Roberto Espósito lo llama política de inmunización, En nombre de la supuesta comunidad se practica la inmunidad, esto es, la comunidad se encierra, se inmuniza de los factores externos que la contaminan. Solo una definición de la comunidad como aquello que tienen en común un conjunto de semejantes, genera la idea comunitaria de un gran yo cerrado sobre si mismo. Comunidad parece ser lo propio que tenemos en común. Pero la etimología de las palabras “comunidad” e “inmunidad” remite al vocablo latino munus, que connota tanto una obligación, un deber, como un don, como un regalo. El munus es el deber de dar sin pedir nada a cambio, una donación imposible diría Derridá, que no crea deuda en el que recibe ni orgullo en el que dona. Dar al otro por el deber de abrir, salirme de mi yo, porque el otro me exige que piense primero en él, porque tres, dice la Torá, son las figuras de la debilidad que me obligan: la viuda, el huérfano, el extranjero. Comunidad no proviene de lo común, sino del gesto de compartir el munus. Nos une una ética de la otredad. Nos aleja una lógica del intercambio de las propiedades de lo propio.

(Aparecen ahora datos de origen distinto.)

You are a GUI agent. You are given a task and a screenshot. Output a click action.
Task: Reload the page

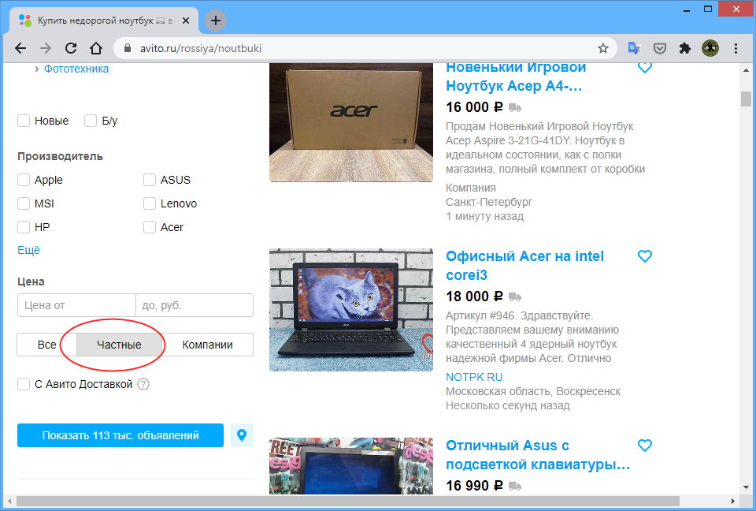pyautogui.click(x=71, y=48)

Pero nuestra comunidad judía argentina se sigue pensando en términos de inmunidad, ya que in-mune es el que queda dispensado del munus. La inmunidad actúa en la alambrada que separa lo puro de lo mixto, lo mío de lo ajeno, lo común de lo extraño, el vientre correcto del vientre bastardo. Actúa inoculándose el mismo virus que pretende erradicar. Como una vacuna. Como un pharmakon, que es al mismo tiempo veneno y remedio. Así, la comunidad judía argentina para salvaguardar al judaísmo, niega la condición de algunos judíos. Se persigue la pureza para garantizar la continuidad, pero el precio de la continuidad es excluir a algunos judíos de continuar como tales. Y sin embargo, ¿cuál es el límite entre lo propio y lo extraño, entre el interior y el exterior, entre lo judío y lo argentino? Jean Luc Nancy hace unos años recibió un trasplante de corazón y se preguntó entonces por la frontera entre su cuerpo y el intruso del exterior que se volvió propio, y le salvó la vida. ¿Quién soy yo ahora? ¿Y si mi corazón nuevo es de una mujer?: ¿sigo siendo un macho? ¿Y si era de una mujer negra?: ¿sigo siendo blanco? ¿Y si esa mujer no era hija de un vientre judío?: ¿sigo siendo judío? ¿Cómo delimitar el adentro y el afuera si la mitad de mi yo es una mixtura de órganos, trasplantes y metales que pululan entre las venas y los dientes, y la otra mitad es una mixtura incesante de ideas y culturas que entran y salen todo el tiempo? ¿Quién es el intruso, entonces: lo judío en lo argentino o lo argentino en lo judío? ¿Y si no hubiera más intrusos? ¿Y si todos somos intrusos? ¿Y si todos somos extranjeros? ¿Y si todos somos otros? ¿Y si en realidad, todos somos mixtos?